A partir de então o prédio foi vistoriado com mais frequência, sofrendo pequenas reformas esporádicas. No entanto, ainda não conheceu a paz, tendo sua existência questionada por diversos urbanistas. Entre eles, o eminente projetista de Brasília, ao lado de Oscar Niemeyer, Lúcio Costa, que chegou a solicitar a demolição da obra de Montigny para construção de um anexo de um prédio vizinho.
Mais tarde, as obras na construção do contíguo Viaduto da Perimetral e o subsequente tráfego pesado abalaram seriamente suas estruturas, causando fendas internas e externas, infiltrações e outros comprometimentos estruturais. Novas obras de escoramento, concluídas em 1979, tiraram o prédio de perigo, mas não resolveram seu problema de abandono.
No início da década de 1980, surgiram as primeiras ideias relativas ao aproveitamento cultural do prédio em questão. Foi neste mesmo período que o IPHAN realizou uma das reformas mais completas da história deste prédio, o que só fez aumentar o interesse pelo espaço. Várias propostas foram feitas até que, em 1984, Darcy Ribeiro, então Secretário de Cultura do Estado, articulou com o Ministro da Cultura da França, Jack Lang, o início das conversas para a restauração do prédio e a implantação de um centro cultural, destinado ao intercâmbio cultural entre Brasil e França.
O Estado do Rio de Janeiro, proprietário do imóvel, realizou o projeto de restauração e coordenou a aplicação dos recursos iniciais da Rhodia S/A, repassados e administrados pela Fundação Roberto Marinho. O Governo Federal contribuiu ainda com recursos financeiros repassados à Fundação Nacional Pró-Memória, a qual foi entregue a execução do restauro arquitetônico.
A partir das plantas de Grandjean de Montigny, foram restabelecidas as linhas originais do prédio, com a remoção de 80% da estrutura de madeira, que estava comprometida pela ação de cupins e fungos. A estabilidade do prédio foi garantida por um reforço de concreto e aço. As pesquisas revelaram, ainda, um desnível de mais de um metro e meio em relação ao nível do solo, em torno da edificação. Foi descoberto também, o cais onde atracou a comitiva de D. João VI, quando de sua visita à Praça do Comércio, em 1820. Do cais, manteve-se, como testemunho, a rampa de acesso localizada ao fundo do prédio.
O piso original foi preservado e, em alguns pontos deteriorados, foram aplicadas placas de granito.
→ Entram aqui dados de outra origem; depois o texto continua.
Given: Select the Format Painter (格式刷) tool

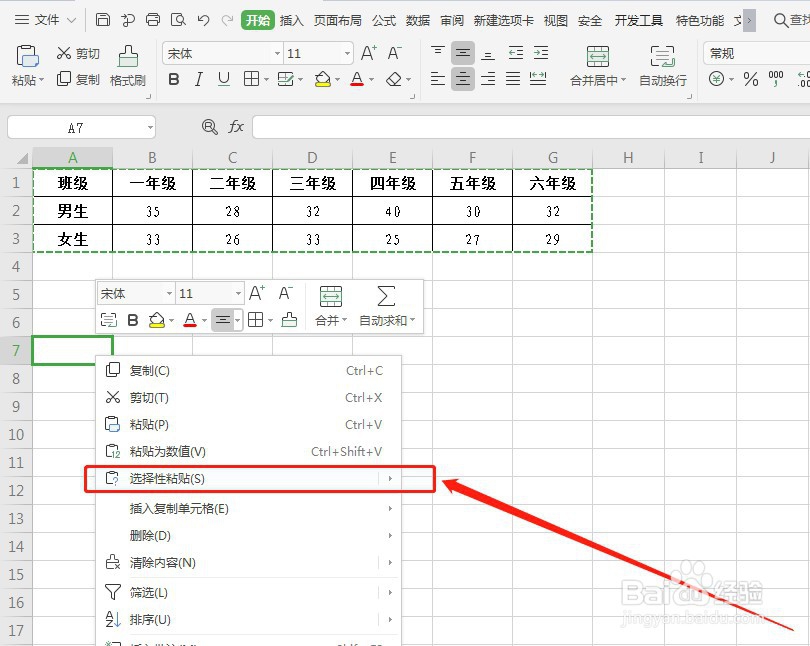Looking at the screenshot, I should tap(126, 70).
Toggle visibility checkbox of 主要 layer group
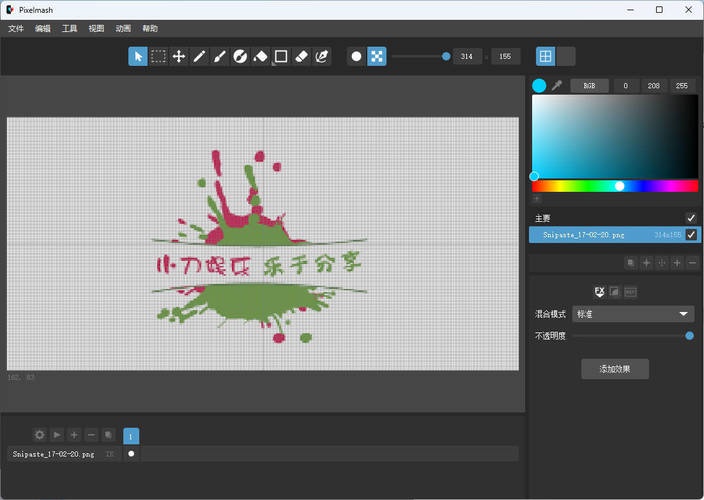The image size is (704, 500). point(690,218)
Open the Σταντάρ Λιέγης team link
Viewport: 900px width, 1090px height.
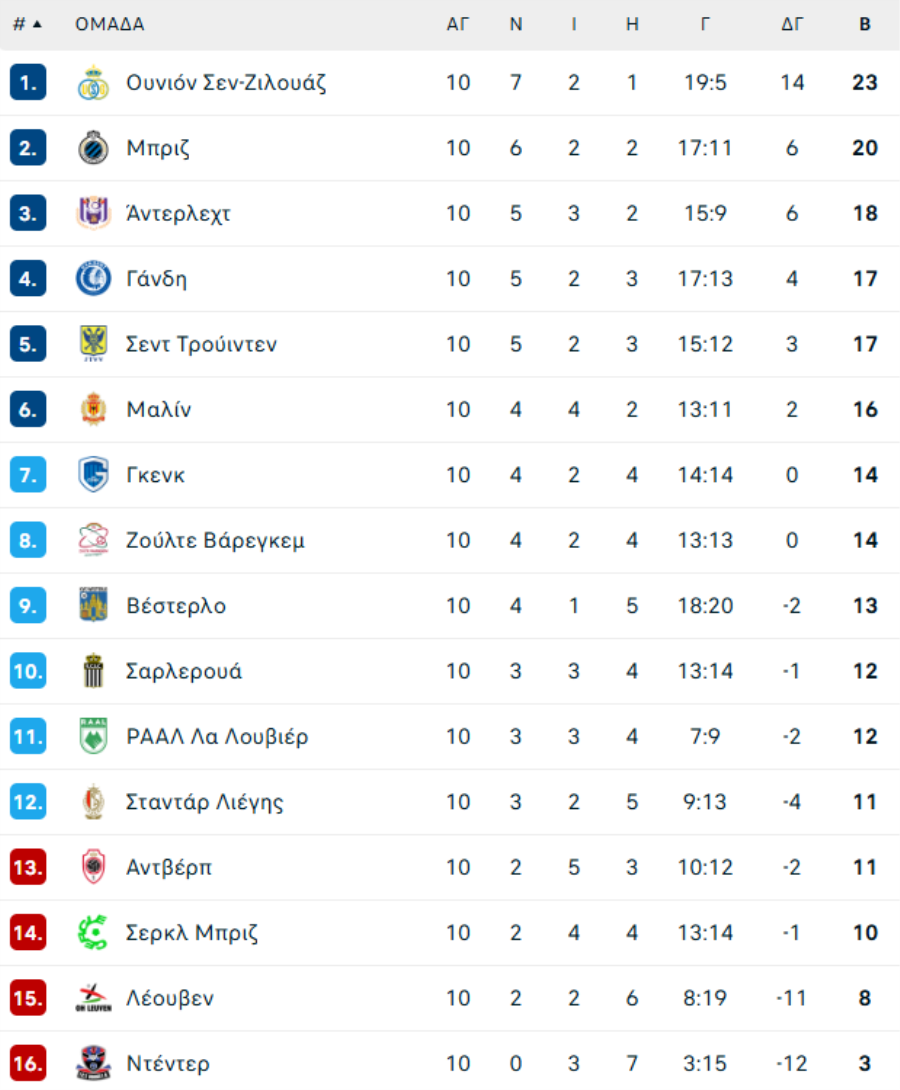point(205,802)
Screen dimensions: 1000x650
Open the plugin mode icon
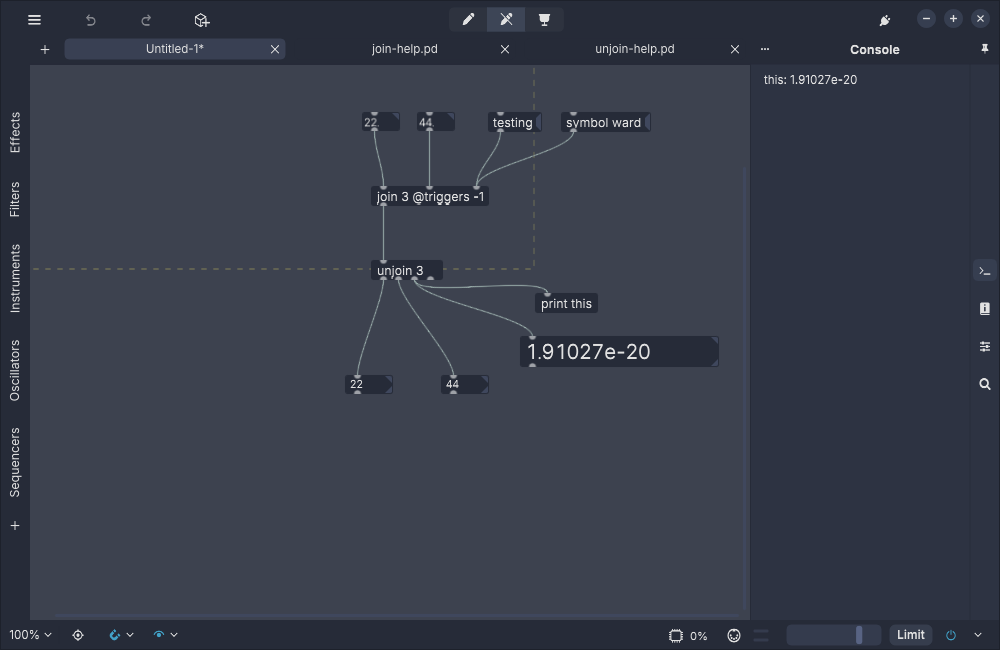(884, 20)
Das 24 colunas em estilo dórico, 14 receberam tratamento de concreto, mantendo a mesma aparência externa. A claraboia de vidro foi reproduzida segundo as indicações do projeto original de Grandjean de Montigny.
Os trabalhos de restauração revelaram o acúmulo de sete camadas de pintura na parte interna da casa, que foram raspadas até retornarem à coloração original, uma tonalidade marfim/ocre. Duas colunas ao fundo da casa permaneceram como testemunho da pintura feita na época, buscando os efeitos de peças em mármore.
As obras de restauração foram conduzidas pela SPHAN/Pró-Memória, com uma equipe de 30 técnicos e arquitetos, restauradores, arqueólogos e engenheiros, com apoio da equipe de arquitetos da Fundação Roberto Marinho, e um contingente de 40 operários.
Em 1989, o projeto de utilização do espaço idealizado pelo museólogo francês Pierre Catel e pela equipe brasileira toma sua forma definitiva: a Casa França- Brasil como um espaço para múltiplas atividades culturais.
Entre 1990 e 2008, a Casa França-Brasil desenvolveu uma programação eclética, com exposições de temas variados e artistas consagrados, modernos e contemporâneos, como Juan Miró, Glauco Rodrigues, Antonio Henrique Amaral, e Niki de Saint Phalle. A partir de 2008, após um amplo processo de obras estruturais e de restauração, a Casa França-Brasil assumiu nova missão institucional e linha curatorial, focadas na arte e cultura contemporâneas.